Tessa blinked as she turned from a flickering shadow—the nightmare. It vanished when she spotted me standing bare-footed in the grass, as if it were crafted from nothing but smoke and wind. Oberon couldn’t harm her here. She wouldn’t remember what she’d been dreaming before. My power chased all that away. As soon as she’d turned away from that shadow, the nightmare was gone. Forever.
She scowled. “I can’t even sleep these days without you bothering me.”
“I was bored,” I said with a shrug.
She rolled her eyes. “You were the one who told me to get some rest.”
“And now you’re resting.”
“Just go away. Please.” Squaring her shoulders, she stomped right around me and started for the path away from the forest, leading into the village. I followed after her, curious.
“You know as soon as I leave, this dream will vanish?”
“And so will you,” she called over her shoulder, her long hair whipping in the soft breeze. She continued down the path at a determined pace.
“Then, why are you heading into the village?”
She didn’t answer. Instead, she marched to the edge of town, hung a left, and stood before a bright blue two-story cottage with flower boxes in every ground-floor window. A broom was propped up beside the front door, and the wooden steps gleamed like new.
“This was your home,” I said, coming to stand beside her.
“Is,” she whispered fiercely. “This is my home.” Sighing, she shook her head and glanced up at me. “I don’t want to make everyone leave this place. It’s all they’ve ever known.”
An uneasy flicker of guilt flared in my gut. “There’s nothing I can do about that, Tessa. It won’t be safe for them here.”
“You can call back your mists.” Her voice grew louder. “You can undo whatever it is that you did to cause all this!”
Slowly, I closed my eyes. “No, Tessa. I cannot. I have no way of stopping the mists from surging forward. I wish I did.”
“Whose broom is that?” she demanded. “Where did it come from? Because ours looks nothing like that. Green handle, brown bristles. That one is red.”
My eyes flew open at the fury of her words. So much passion for something as small as a broom. “I do not know. Whoever lived here before, I suppose.”
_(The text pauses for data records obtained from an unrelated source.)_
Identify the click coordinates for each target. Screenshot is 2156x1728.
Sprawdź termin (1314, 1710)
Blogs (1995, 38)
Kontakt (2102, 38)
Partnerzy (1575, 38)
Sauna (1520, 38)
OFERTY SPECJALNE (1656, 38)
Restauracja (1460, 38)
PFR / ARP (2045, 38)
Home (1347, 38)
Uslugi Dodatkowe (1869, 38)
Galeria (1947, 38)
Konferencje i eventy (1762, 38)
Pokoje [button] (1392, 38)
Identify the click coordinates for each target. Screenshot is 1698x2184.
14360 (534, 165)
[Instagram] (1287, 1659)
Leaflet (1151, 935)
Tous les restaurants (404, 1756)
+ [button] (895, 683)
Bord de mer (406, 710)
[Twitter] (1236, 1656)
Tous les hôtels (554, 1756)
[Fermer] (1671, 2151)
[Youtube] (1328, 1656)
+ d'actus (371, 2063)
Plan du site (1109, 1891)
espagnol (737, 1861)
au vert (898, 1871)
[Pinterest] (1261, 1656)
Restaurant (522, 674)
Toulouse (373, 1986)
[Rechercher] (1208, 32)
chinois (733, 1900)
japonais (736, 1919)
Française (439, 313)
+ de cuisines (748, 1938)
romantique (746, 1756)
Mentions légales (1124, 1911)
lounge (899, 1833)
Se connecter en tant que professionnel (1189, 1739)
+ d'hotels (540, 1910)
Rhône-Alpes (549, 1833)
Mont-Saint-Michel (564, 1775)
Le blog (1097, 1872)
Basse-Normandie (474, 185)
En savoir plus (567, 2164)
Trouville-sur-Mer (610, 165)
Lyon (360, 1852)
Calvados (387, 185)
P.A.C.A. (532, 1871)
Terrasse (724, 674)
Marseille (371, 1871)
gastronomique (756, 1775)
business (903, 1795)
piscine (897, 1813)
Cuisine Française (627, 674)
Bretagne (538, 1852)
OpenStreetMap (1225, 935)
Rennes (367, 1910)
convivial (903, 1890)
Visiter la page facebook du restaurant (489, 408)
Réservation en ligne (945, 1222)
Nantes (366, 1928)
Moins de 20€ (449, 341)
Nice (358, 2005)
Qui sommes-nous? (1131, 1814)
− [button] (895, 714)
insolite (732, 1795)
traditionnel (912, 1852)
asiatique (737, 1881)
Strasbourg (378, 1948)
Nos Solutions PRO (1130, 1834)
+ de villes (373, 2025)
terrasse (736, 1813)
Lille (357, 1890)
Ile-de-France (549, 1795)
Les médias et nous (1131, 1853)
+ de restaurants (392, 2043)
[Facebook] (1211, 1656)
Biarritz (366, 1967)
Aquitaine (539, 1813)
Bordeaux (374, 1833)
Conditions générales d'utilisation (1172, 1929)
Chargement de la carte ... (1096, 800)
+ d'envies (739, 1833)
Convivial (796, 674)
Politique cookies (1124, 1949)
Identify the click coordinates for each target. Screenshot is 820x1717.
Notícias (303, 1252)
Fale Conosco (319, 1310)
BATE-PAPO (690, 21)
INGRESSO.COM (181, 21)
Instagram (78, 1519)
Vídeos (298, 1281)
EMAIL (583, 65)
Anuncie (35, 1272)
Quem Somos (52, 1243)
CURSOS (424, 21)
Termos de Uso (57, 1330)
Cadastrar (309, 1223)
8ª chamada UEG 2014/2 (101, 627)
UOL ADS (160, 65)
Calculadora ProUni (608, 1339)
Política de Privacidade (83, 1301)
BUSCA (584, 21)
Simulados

Her face scrunched up. “What do you mean?”
“This.” I waved around at the dream. “It’s all crafted from my own memories. Everything you see is what I have seen.”
She pinched her brows together. “That’s why everything looks so new. The paint on the house, the steps. This is from centuries ago. So, you’re telling me I’m inside your head.”
“No,Iam insideyourhead.”
“That’s not any better,” she muttered.
To my surprise, she didn’t shout at me to get out. Instead, she drifted forward. Her feet hit the bottom step, and her hand found the railing’s beam. Her fingers drifted along it as she whispered up the stairs.
I wasn’t sure if I should follow her. The tension in her shoulders was so tight that her body looked like a statue. Something had happened here, with her family. More than whatever had happened up in that fucking crimson castle. I knew she was worried about her mother and her friend, Val, but this went beyond that. The way her body shook…her heart teetered on a knife’s edge.
My teeth ground together. Whatever it was, King Oberon had caused it. What the fuck had he done to her?
Her fingers brushed the broom handle. A choking sound ripped from her throat. Then, she stiffened, turned, and ran past me, heading back the way we’d come.